> _Material provided_:
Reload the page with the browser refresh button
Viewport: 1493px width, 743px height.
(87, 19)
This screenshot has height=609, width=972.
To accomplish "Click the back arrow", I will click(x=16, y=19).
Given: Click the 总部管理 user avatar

> _Work to be completed_: Find every line above where the word "Click" occurs, and copy that line.

> _Task output_:
To accomplish "Click the back arrow", I will click(x=16, y=19).
Given: Click the 总部管理 user avatar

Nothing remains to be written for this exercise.